更新時間：2021-08-06 點擊次數：8803

CytekTM Aurora光譜流式可配置高達5激光，3個散射光和64個熒光檢測通道，能夠滿足所有實驗室的需求。Aurora可以使用大量的熒光染料組合而無需為每個應用重新設置儀器。光學係統和低噪音的電子係統帶來了*的靈敏度和分辨率。擁有平頂光斑設計，結合*的液流係統，充分保證了高流速采集樣本的出色性能。

熒光染色原理：

免疫熒光染色：細胞膜上或細胞內的抗原分子與相應的熒光素標記McAb作用一定時間後形成帶有熒光素的抗原抗體複合物，經激光激發後發出特定的熒光，其熒光強度與被測定抗原分子含量呈比例關係，由此可求得被測細胞與標記McAb相對應抗原的表達量和陽性細胞百分比。

常用的熒光染料有異硫氰酸熒光素（FITC）、藻紅蛋白（PE）、別藻青蛋白（APC）和Perdinin葉綠素（PerCP）等，經488nm激光激發後其發射熒光光譜有差別，因而可將其用於標記不同的McAb進行單色或多色免疫熒光染色。

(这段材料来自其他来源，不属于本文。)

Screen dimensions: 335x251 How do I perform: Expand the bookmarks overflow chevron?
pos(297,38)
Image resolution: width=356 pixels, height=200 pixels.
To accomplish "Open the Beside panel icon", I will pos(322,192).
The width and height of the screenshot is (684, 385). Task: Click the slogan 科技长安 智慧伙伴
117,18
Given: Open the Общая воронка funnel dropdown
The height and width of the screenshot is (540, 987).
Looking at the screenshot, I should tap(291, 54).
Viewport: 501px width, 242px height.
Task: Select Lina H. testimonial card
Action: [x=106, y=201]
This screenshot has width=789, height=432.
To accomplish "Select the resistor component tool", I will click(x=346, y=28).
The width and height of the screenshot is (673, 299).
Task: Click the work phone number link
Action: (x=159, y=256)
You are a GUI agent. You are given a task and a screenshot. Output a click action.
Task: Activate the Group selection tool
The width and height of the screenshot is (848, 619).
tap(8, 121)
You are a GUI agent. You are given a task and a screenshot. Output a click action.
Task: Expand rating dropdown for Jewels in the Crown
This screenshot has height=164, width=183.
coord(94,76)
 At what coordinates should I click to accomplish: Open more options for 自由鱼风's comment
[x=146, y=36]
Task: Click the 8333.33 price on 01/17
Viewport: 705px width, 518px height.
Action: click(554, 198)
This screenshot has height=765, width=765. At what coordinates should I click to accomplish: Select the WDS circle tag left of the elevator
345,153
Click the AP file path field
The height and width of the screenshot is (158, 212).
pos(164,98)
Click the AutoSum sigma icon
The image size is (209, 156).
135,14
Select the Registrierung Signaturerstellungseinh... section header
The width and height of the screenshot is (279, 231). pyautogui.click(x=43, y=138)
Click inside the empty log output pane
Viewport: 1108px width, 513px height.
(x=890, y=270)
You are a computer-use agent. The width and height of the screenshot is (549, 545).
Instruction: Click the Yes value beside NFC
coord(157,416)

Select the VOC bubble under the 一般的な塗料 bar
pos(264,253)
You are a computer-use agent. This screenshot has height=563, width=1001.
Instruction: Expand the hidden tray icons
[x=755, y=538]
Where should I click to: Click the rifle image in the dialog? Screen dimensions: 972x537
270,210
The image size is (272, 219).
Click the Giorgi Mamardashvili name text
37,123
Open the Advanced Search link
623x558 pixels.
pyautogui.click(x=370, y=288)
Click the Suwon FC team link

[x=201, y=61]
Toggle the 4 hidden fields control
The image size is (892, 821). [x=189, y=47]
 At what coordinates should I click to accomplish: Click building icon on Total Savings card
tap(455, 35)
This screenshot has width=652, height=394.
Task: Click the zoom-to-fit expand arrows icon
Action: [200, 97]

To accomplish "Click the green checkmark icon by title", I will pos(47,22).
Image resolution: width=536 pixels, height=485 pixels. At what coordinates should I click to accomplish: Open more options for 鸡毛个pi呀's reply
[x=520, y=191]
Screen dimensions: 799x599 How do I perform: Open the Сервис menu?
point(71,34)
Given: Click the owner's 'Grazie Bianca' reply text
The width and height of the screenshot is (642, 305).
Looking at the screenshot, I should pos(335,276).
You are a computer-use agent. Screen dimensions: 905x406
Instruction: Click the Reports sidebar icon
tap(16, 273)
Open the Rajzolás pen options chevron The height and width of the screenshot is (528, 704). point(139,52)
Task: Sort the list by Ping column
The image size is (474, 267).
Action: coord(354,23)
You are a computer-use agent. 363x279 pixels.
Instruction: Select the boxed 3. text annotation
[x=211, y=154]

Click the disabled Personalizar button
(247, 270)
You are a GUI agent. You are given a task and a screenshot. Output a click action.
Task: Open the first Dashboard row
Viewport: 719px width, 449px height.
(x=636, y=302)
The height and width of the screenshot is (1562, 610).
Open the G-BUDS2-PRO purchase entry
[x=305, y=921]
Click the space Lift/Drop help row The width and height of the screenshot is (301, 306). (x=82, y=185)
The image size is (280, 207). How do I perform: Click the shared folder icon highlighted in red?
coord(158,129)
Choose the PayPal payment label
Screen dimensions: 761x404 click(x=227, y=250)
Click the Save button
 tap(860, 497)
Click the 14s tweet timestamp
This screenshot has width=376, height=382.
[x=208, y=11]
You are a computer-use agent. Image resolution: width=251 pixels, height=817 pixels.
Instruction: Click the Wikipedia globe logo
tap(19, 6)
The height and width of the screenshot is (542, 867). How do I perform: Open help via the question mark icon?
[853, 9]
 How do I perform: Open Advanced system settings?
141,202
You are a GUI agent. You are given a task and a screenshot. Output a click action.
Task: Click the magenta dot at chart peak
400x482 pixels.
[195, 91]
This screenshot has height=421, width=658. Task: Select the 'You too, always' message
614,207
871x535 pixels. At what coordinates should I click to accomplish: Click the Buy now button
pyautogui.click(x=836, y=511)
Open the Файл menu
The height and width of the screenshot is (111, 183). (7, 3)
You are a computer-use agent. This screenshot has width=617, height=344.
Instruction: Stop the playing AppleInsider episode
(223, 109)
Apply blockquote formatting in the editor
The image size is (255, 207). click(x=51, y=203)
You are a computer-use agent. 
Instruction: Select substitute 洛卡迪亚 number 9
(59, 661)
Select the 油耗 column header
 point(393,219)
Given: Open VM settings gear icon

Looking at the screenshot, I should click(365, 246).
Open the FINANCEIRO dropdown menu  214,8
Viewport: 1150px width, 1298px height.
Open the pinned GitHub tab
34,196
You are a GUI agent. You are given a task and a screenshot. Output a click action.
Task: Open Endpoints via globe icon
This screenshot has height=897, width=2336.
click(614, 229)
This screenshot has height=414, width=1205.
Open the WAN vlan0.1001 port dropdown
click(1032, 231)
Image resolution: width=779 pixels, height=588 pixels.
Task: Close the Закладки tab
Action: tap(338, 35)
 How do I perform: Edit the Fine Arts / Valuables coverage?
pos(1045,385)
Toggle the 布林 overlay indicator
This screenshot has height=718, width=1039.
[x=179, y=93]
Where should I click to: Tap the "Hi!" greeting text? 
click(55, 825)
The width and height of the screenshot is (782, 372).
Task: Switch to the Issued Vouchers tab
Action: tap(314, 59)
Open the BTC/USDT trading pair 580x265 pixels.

目前，流式細胞術有單色、雙色、三色、四色、五色熒光分析，對細胞的分析更加精密、深入。

免疫熒光染色常用方法：

直接免疫熒光法：用一種（單色）或者多種（多色）熒光素標記的McAb染色細胞後測量其熒光強度和陽性細胞數。

間接免疫熒光法：用一種McAb與細胞作用後，洗去未結合McAb，再加入熒光素標記的第二抗體（如羊抗鼠IgG-FITC），染色細胞後測量其熒光強度及陽性細胞數。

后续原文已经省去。